3. How did you and your co-founders start, grow and expand your team?

As first-time entrepreneurs, the things we did wrong could give more inspirations and experiences to newcomers. Our first mistake was that I was very good friends with our other founders and we had similar personalities and we found that out in our 5th or 6th year that the two of us were not able to provide the team with different ideas and thoughts. Because we were friends, the only benefit was the ease of communication, but we would tolerate the things that we should not have tolerated. 

In terms of recruiting people, as a startup CEO or founder, there will be 30% of the time to express your vision of the company, and we set up important corporate values early on. We must not only look at the technical background, but also look at our future vision and whether their values and our corporate values are in line.
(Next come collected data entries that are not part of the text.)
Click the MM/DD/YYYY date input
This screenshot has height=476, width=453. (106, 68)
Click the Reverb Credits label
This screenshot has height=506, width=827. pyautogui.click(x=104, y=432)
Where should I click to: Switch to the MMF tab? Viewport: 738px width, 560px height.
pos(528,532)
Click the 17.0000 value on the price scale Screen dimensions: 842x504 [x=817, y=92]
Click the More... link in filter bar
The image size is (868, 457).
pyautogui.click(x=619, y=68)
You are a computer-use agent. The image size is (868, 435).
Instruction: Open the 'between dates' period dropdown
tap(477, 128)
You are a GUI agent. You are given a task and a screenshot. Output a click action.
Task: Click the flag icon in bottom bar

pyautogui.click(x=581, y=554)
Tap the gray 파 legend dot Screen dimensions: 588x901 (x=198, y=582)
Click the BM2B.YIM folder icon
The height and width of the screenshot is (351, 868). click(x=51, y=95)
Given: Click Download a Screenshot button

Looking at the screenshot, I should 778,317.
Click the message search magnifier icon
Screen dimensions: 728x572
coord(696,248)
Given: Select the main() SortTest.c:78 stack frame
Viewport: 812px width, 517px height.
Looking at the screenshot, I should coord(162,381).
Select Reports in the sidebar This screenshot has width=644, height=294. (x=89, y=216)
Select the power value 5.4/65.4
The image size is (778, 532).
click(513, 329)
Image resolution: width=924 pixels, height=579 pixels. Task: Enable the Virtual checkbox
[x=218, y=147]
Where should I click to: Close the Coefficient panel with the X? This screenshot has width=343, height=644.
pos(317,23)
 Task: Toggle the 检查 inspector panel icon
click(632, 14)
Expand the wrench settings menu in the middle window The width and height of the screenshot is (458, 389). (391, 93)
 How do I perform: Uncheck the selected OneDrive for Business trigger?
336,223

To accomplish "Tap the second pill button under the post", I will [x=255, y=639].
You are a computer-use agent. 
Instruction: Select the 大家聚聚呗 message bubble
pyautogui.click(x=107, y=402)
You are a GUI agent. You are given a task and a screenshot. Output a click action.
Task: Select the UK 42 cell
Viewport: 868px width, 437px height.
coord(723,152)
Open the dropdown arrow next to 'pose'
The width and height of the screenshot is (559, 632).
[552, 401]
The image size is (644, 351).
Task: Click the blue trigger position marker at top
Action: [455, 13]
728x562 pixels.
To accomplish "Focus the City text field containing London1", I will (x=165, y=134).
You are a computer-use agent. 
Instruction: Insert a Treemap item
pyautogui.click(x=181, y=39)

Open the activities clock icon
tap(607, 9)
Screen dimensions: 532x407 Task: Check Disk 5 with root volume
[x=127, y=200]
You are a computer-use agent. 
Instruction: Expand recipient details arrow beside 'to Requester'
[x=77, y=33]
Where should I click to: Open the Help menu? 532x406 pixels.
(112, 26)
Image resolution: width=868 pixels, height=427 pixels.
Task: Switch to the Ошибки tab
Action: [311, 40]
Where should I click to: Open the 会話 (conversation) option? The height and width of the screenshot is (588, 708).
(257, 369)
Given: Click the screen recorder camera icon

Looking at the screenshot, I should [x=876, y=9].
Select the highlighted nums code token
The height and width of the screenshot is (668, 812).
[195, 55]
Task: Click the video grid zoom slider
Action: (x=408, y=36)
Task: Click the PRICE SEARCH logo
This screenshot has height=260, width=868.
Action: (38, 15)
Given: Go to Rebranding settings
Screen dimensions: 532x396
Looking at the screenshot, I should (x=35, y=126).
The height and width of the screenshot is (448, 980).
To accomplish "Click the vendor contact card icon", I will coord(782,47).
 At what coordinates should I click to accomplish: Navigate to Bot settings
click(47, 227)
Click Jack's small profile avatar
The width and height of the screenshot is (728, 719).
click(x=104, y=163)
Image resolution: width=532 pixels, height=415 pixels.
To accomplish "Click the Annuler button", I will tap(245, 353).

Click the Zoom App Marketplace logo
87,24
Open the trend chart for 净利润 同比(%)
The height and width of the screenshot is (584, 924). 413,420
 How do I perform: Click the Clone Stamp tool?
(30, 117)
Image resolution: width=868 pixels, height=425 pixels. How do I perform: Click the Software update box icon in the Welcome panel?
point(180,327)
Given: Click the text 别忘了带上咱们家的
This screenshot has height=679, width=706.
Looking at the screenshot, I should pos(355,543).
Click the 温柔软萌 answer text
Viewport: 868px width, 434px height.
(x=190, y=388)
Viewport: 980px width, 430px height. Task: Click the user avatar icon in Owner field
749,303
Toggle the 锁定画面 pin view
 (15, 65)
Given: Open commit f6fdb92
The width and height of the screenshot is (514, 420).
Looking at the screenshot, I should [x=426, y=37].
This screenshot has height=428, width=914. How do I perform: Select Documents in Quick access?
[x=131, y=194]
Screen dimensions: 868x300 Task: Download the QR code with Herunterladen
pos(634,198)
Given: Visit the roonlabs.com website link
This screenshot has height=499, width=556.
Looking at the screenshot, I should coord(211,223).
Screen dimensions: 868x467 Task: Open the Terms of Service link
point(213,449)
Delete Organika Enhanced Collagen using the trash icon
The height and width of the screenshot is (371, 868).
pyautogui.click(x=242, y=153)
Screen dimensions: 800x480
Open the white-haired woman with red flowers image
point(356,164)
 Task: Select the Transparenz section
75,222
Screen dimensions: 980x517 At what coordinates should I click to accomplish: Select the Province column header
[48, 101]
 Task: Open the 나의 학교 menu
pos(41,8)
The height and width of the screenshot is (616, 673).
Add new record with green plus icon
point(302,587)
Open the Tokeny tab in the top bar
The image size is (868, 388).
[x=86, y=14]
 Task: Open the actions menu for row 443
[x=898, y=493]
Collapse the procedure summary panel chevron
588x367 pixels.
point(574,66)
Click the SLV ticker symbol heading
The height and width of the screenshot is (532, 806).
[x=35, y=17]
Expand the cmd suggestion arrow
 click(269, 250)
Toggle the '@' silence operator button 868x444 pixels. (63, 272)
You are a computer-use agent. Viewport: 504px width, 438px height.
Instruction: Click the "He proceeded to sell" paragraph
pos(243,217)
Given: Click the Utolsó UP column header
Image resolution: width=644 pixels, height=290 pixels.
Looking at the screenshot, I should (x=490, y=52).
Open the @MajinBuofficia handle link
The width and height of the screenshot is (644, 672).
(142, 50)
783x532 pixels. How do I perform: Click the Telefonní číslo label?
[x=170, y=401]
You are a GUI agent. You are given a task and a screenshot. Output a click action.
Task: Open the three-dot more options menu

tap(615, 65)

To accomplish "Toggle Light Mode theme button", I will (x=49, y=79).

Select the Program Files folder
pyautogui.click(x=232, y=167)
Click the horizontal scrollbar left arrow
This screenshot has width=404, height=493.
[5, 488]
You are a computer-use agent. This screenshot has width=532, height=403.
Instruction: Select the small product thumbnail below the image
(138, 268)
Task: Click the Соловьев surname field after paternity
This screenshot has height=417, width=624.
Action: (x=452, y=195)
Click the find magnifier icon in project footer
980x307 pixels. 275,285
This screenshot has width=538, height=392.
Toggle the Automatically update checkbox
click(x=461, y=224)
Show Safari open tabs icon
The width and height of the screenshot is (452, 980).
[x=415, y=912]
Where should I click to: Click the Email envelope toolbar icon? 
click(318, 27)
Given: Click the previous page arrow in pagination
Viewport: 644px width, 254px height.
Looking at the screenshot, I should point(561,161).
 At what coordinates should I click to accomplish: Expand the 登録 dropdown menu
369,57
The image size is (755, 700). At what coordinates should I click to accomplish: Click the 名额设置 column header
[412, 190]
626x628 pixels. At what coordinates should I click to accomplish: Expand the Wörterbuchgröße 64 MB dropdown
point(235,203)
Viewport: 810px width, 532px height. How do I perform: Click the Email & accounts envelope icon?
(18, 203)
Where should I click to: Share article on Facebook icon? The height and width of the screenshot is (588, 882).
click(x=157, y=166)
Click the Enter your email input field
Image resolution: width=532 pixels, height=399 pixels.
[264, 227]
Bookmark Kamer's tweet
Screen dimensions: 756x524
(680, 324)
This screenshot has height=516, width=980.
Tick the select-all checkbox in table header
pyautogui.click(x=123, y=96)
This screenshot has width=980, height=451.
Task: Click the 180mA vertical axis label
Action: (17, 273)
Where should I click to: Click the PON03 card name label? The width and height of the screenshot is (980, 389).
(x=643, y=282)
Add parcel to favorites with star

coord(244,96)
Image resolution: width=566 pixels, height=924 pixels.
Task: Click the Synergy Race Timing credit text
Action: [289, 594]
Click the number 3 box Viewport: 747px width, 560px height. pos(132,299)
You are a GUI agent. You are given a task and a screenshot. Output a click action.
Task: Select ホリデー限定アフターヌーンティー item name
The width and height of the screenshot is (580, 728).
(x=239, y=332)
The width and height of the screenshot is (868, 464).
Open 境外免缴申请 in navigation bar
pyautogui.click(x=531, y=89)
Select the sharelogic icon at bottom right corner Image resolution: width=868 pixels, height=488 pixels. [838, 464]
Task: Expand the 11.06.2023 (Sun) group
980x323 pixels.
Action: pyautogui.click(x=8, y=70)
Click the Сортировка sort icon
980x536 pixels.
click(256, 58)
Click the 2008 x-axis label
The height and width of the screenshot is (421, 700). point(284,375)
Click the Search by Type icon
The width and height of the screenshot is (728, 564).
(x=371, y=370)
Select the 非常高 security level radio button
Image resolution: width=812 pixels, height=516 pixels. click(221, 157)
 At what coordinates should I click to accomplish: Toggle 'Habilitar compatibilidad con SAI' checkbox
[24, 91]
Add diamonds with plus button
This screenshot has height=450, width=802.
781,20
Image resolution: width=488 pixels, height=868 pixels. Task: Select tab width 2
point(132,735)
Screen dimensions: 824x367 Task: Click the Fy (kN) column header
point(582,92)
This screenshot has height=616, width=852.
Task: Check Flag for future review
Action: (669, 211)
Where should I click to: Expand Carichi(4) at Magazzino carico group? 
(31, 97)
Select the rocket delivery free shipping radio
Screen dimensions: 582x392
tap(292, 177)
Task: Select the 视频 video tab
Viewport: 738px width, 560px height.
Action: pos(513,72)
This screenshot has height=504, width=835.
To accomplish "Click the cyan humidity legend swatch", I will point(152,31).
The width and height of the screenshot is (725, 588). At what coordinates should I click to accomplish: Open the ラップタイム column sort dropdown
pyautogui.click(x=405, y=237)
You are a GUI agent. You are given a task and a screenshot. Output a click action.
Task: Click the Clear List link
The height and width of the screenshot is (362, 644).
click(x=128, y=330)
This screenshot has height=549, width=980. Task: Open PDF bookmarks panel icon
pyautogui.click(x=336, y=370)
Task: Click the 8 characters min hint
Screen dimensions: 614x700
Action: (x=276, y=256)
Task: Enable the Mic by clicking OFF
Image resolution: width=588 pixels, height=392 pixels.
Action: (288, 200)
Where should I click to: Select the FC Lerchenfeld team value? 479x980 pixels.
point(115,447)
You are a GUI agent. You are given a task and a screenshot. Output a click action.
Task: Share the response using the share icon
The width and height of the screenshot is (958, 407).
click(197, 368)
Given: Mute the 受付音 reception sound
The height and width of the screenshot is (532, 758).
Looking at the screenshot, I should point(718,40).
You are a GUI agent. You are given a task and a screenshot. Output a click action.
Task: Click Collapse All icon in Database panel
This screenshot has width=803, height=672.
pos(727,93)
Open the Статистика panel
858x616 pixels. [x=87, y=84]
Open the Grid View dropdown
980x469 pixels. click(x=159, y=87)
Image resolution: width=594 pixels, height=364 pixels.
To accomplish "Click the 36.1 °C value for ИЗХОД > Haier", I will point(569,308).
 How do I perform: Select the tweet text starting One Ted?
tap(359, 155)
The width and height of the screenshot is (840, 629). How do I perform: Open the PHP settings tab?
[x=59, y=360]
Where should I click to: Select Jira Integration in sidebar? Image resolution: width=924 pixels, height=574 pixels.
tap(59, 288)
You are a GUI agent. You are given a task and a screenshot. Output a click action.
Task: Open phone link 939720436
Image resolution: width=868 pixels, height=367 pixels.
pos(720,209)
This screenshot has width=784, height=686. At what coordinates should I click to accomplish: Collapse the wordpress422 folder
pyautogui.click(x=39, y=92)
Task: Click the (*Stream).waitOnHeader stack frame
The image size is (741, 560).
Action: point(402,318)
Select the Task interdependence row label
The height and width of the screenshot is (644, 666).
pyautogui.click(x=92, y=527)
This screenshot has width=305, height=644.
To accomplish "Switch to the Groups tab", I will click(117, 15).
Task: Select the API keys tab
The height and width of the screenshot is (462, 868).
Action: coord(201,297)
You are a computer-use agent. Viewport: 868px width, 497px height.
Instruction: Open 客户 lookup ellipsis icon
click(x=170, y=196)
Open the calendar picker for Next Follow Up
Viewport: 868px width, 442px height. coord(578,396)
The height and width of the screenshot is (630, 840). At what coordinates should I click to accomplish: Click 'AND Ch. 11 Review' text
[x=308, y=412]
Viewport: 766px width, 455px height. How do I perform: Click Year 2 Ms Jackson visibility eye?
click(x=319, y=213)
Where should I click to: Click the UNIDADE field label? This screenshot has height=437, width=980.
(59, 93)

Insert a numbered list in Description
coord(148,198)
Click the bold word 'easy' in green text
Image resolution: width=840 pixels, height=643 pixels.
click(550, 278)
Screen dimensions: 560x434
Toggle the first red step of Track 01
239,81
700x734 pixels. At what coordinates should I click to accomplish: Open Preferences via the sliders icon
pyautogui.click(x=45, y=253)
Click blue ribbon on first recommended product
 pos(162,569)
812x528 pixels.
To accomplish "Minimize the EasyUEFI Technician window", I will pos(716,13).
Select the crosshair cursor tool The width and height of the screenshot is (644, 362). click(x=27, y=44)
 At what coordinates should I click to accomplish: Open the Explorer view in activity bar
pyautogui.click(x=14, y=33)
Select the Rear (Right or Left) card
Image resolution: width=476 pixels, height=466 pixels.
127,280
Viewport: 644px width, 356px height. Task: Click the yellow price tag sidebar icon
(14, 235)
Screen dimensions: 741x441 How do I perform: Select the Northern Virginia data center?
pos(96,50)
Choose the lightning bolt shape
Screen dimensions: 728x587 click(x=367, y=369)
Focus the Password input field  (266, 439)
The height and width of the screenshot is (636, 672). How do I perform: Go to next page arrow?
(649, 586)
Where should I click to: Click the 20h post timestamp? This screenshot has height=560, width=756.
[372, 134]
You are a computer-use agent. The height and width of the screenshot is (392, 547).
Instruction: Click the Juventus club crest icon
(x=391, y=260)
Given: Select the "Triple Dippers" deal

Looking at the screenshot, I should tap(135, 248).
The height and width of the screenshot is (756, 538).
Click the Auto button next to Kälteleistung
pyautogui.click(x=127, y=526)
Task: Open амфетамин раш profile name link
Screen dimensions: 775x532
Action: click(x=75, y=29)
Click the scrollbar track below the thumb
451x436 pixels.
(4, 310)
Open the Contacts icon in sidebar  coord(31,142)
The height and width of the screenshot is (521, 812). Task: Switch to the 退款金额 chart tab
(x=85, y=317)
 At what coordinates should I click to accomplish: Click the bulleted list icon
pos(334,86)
While we both have overlapping personalities and our division of labor is more like two co-CEOs, we both share the ability to conceive a corporate vision, but neither of us will do the work that makes the company happen. We created a very ambitious plan early on and attracted a lot of local employees to join. We didn’t have an ideal plan for the route of our people. You may have seen that both Apple and Facebook retained many of their initial employees, but this was so far from reality that we didn’t retain many of our older employees. I had recruited 40-60 people in 7 years, but 50% of them were not the employees we wanted. When I encounter employees who are not suitable for the business, we should dismiss them immediately.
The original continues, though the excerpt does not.